Caroline knew Jane would say this was precisely the response she needed from him, and she should accept his offer and go with him into the future, closing the door on her past. And yet, Caroline’s conscience again held her in check and the door on her past remained wide-open, inviting confession, urging her to reveal all or she would not be able to live with herself, least of all as wife of Sir Antony Templestowe.
“You say that now,” she countered, hovering between indecision and confession. “But if you ever found out… If someone told you other than me…”
“Then you tell me whatever
it is you want to tell me, in your own good time—or not.”
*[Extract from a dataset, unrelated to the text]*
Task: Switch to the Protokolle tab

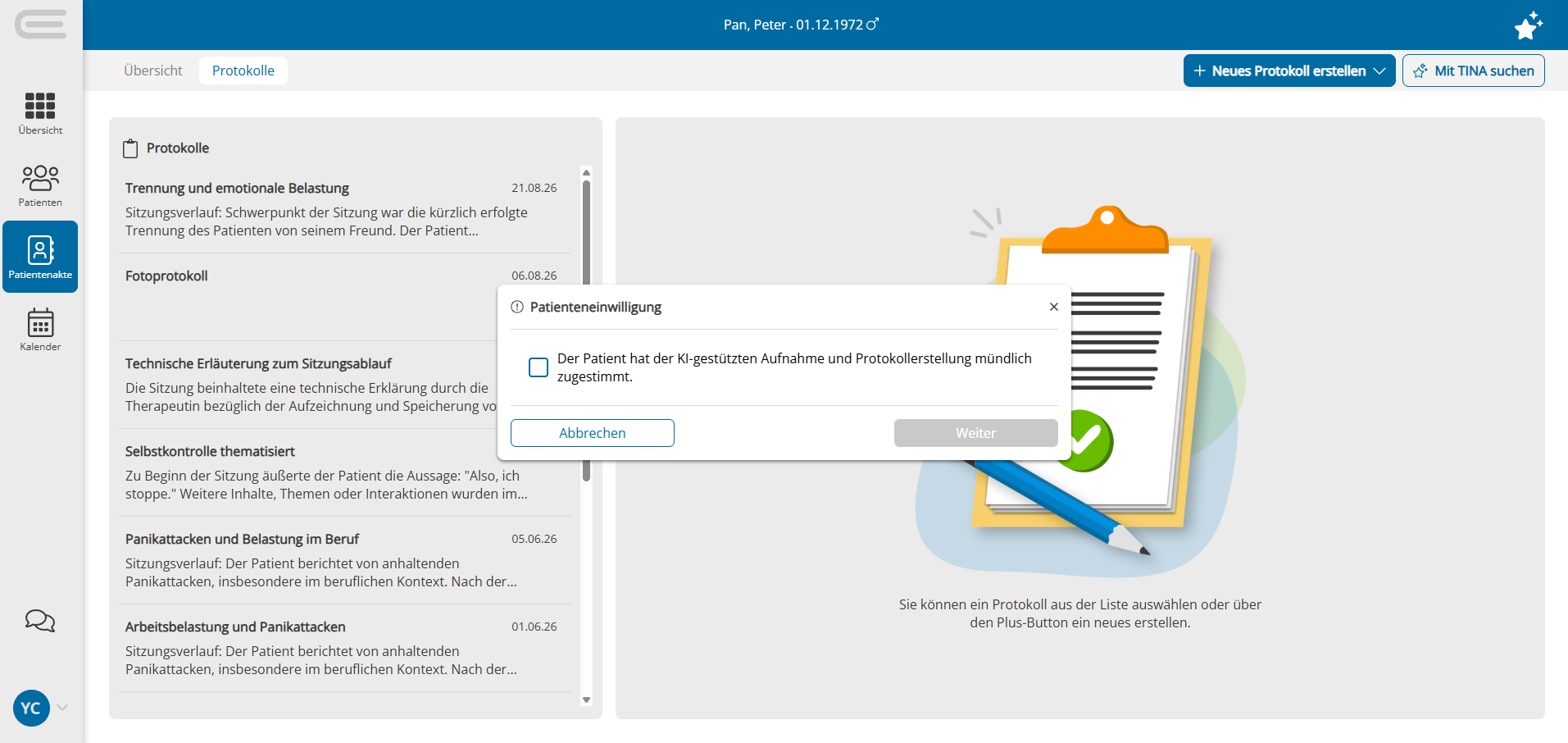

“Why do you always have to be so-so conciliatory?” she demanded, bunching her silk petticoats in balled fists of mild frustration. “Why are you always so—so affable?”
“Not always.”
Wrapped up in the misery of indecision, she failed to hear the edge to his voice.
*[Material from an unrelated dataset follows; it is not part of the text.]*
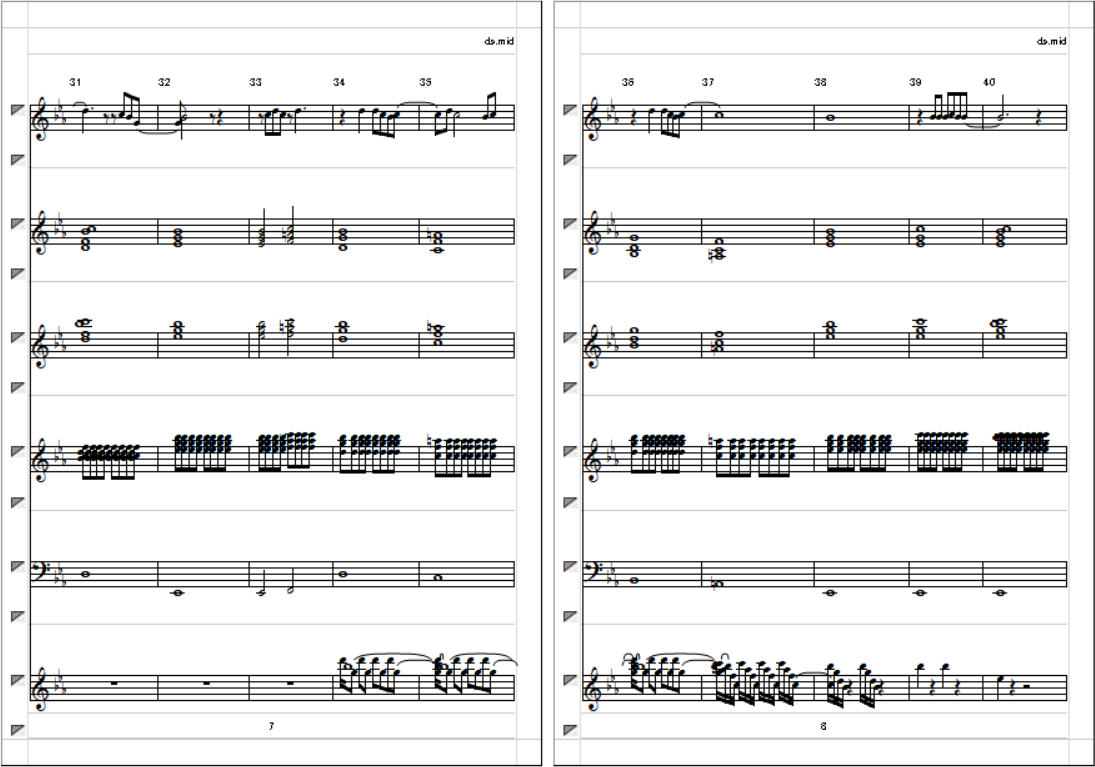Click page number 7 footer
The height and width of the screenshot is (767, 1095).
[272, 726]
“Well, I very much doubt you would be at all affable if you discovered people whispering about your wife behind your back!”
“No. I would not be affable, far from it.”
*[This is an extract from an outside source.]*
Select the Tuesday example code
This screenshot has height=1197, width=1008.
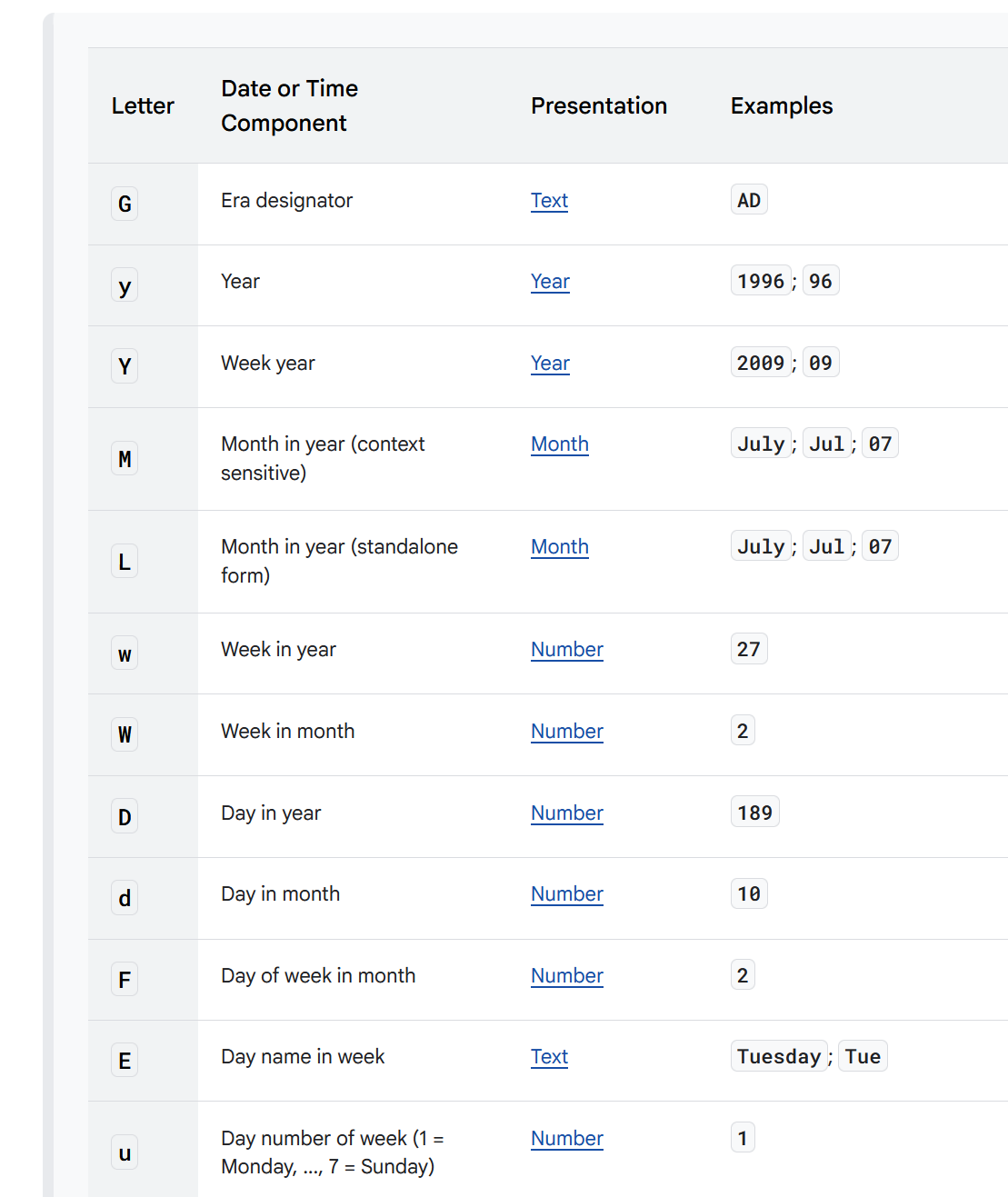(778, 1056)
“There you are then,” she stated, as if they were in accord. Opening her fists, she shook her petticoats with a satisfied sigh.
But as she had not confided in him what it was that was bothering her, the matter, whatever it was, was far from resolved. He wondered if she would feel more at ease if he shared a confidence with her. It was one he had every intention of disclosing, but had hardly expected to do so in an anteroom on his way in to have, what would be, in all probability, a highly unpleasant interview with her brother. But before he could offer her any insight into these thoughts, she grabbed hold of his hand and led him across the room, down the aisle that divided the arrangement of chairs, away from the double doors and out of earshot of the two footmen, who remained wooden-faced and stared into the middle distance but who undoubtedly had their ears wide-open.
Sir Antony wondered what she was about until her gaze darted in warning to the double doors. It brought him to a sense of his surroundings and the realization that the servants understood every word of their conversation, unlike in Russia, where their counterparts were considered part of the furniture, so after a time became invisible. As if to underscore that servants in England were sentient beings, Caroline lowered her voice, which also added emphasis to her argument.